The book is not without controversy of course. Martin says right out (and more than once), that he expects you to disagree with him. I found his comments on, well, commenting, to be a bit extreme at times. I absolutely loved that section though (as a side note, it is the same reason I like listening to Rush sometimes - it's more fun to listen to someone you don't agree with!) This quote probably exemplifies Martin's core feeling on quotes: "Comments are always failures." Pretty strong, right? While he is certainly not against all code, I do think he isn't considering the situation I know others have seen - years old code that may have made perfect sense to a developer in 2002, but makes no sense 8 years later.

I strongly urge my readers to pick this up. It is not something you will likely "get" in a first reading. I'm planning on rereading it again in a few months. I'm also considering forming a presentation based on the material. But all in all I can think of no other book I'd recommend to a developer looking to raise the level of their craft.

p.s. Let me add that - in the same vein - Dan Wilson's CF Online Meetup presentation covered some of the same concepts yesterday. You can watch the streaming recording of it here.

Raymond Camden's Picture

About Raymond Camden

Raymond is a senior developer evangelist for Adobe. He focuses on document services, JavaScript, and enterprise cat demos. If you like this article, please consider visiting my Amazon Wishlist or donating via PayPal to show your support. You can even buy me a coffee!

Lafayette, LA https://www.raymondcamden.com

Archived Comments

Comment 1 by Ben Nadel posted on 3/19/2010 at 5:34 PM

Ray, sounds like a really good read... minus the comments are always failures :) Definitely adding it to my reading queue.

Comment 2 by roger tubby posted on 3/19/2010 at 5:50 PM

I'm in the middle of this book and find that I agree with 90% - including the one on minimizing comments. He is almost demonic about making your code readable - refactoring. My to-read bookshelf now also includes Software Craftsmanship, The Pragmatic Programmer, and Joel on Software. (I know, I should have read The PP years ago...)

Here is a link to a great presentation done last month for the Vermont Software Developers Alliance (vtSDA) by Rik Dryfoos (didit.com) where he talks at length about good development practices and resources. http://www.vimeo.com/vtsda

Comment 3 by Marko Simic posted on 3/19/2010 at 6:09 PM

Excellent. I'll immediately start looking for the book.
Bad side of reading material covering so "subjective" topics is that I usually piss off and tend to argue, what I can't...quite useless doing it against paper :)

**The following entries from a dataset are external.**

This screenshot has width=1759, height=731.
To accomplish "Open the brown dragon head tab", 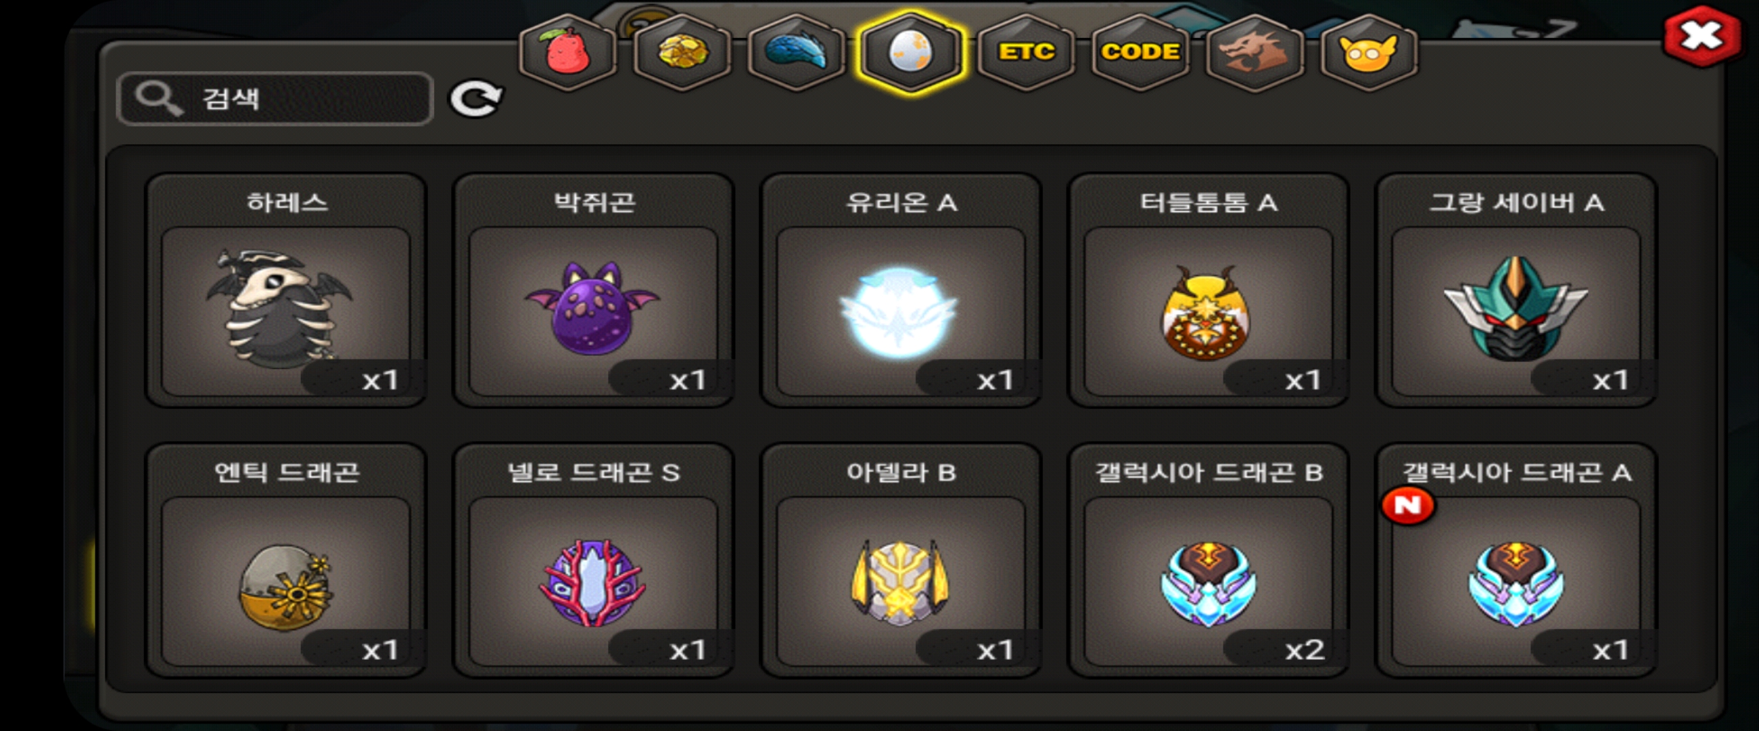I will pyautogui.click(x=1255, y=53).
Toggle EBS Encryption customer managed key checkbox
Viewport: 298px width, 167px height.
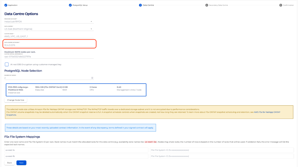pyautogui.click(x=7, y=64)
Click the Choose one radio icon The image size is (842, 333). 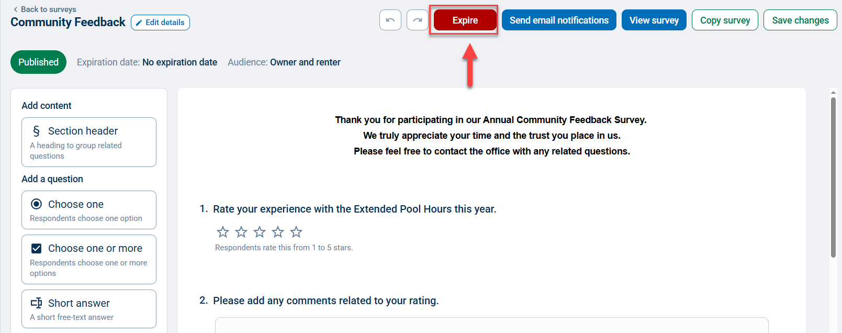click(37, 204)
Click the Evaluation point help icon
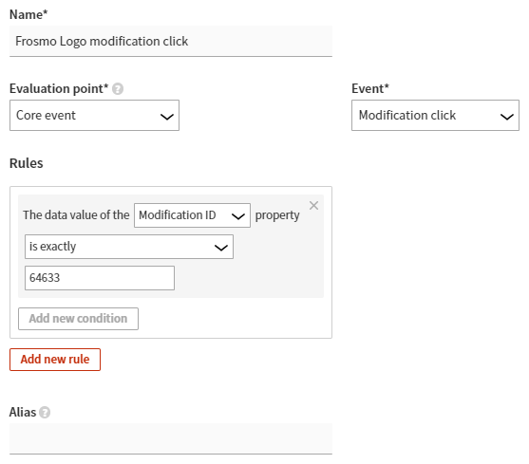Image resolution: width=529 pixels, height=464 pixels. (118, 89)
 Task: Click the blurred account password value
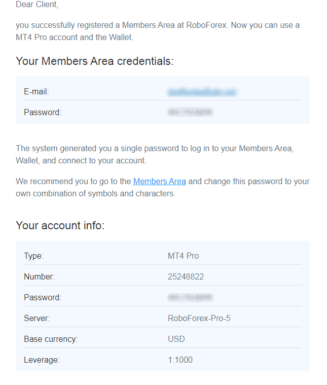pos(190,297)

Comment 4 by Sarah Kelly posted on 3/19/2010 at 7:28 PM

I looked this up right after your recommendation during the preso yesterday. (It's on Safari for those who have access.) It is really helpful. Dan's preso was very useful too. Both will have me thinking differently while coding.

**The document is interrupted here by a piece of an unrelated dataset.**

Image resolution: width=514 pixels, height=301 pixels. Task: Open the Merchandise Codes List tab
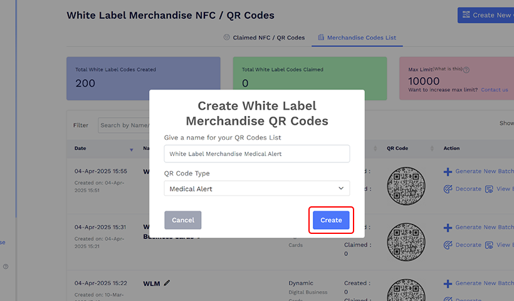point(357,38)
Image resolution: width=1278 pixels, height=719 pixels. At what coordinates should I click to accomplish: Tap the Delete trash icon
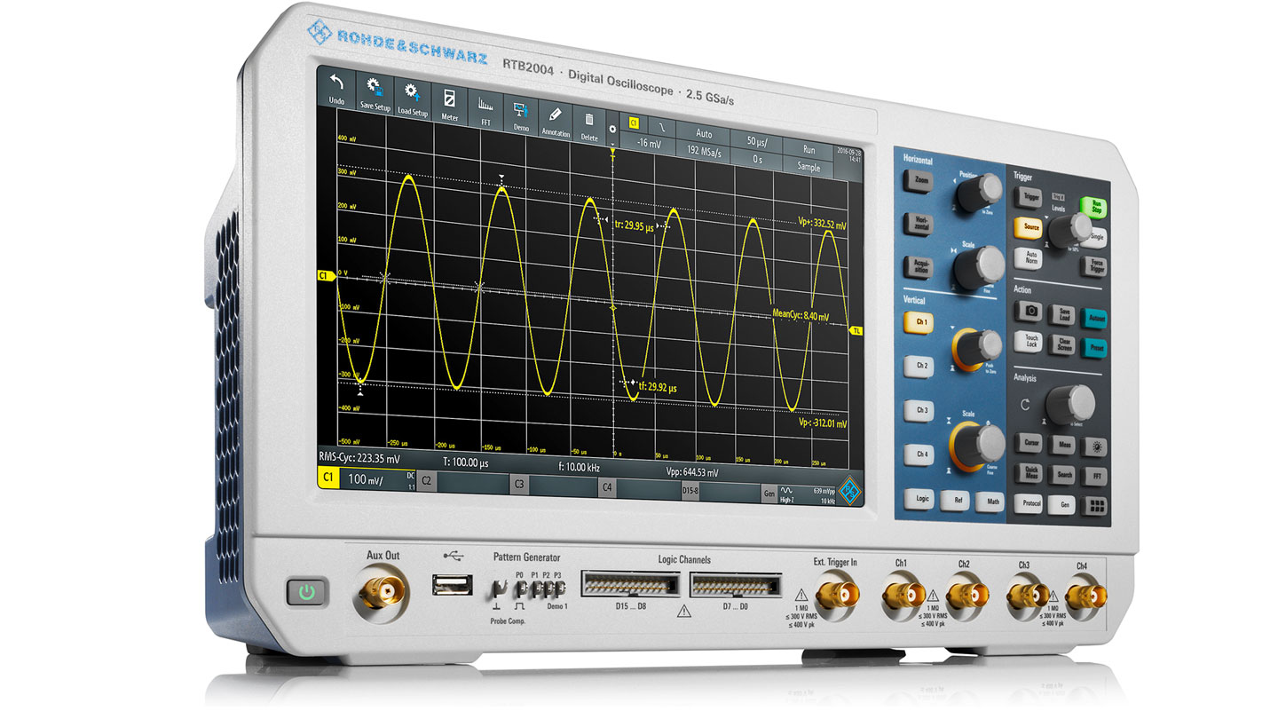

Comment 5 by softwarecandy posted on 3/20/2010 at 12:32 AM

All of Robert Martin's books and articles are excellent. Visit his Object Mentor website and see for yourself. If all software were developed by following his methodologies and principles... :)

Comment 6 by John Barnes posted on 10/21/2010 at 3:46 PM

I have been reading this book and it gives very good insights into creating cleaner more organised code.

As stated, i dont always agree with what he is saying, but believe his passion for creating clean code is admirable, as so many programmers just get the code working and leave it at that.

I have picked up some good tips so far, like creating short functions which only do one thing. Only issue is that im finding it more difficult to grasp as I go through the book, so in that sense it isnt an "easy road". But this something that is proclaimed at the start of the book anyway.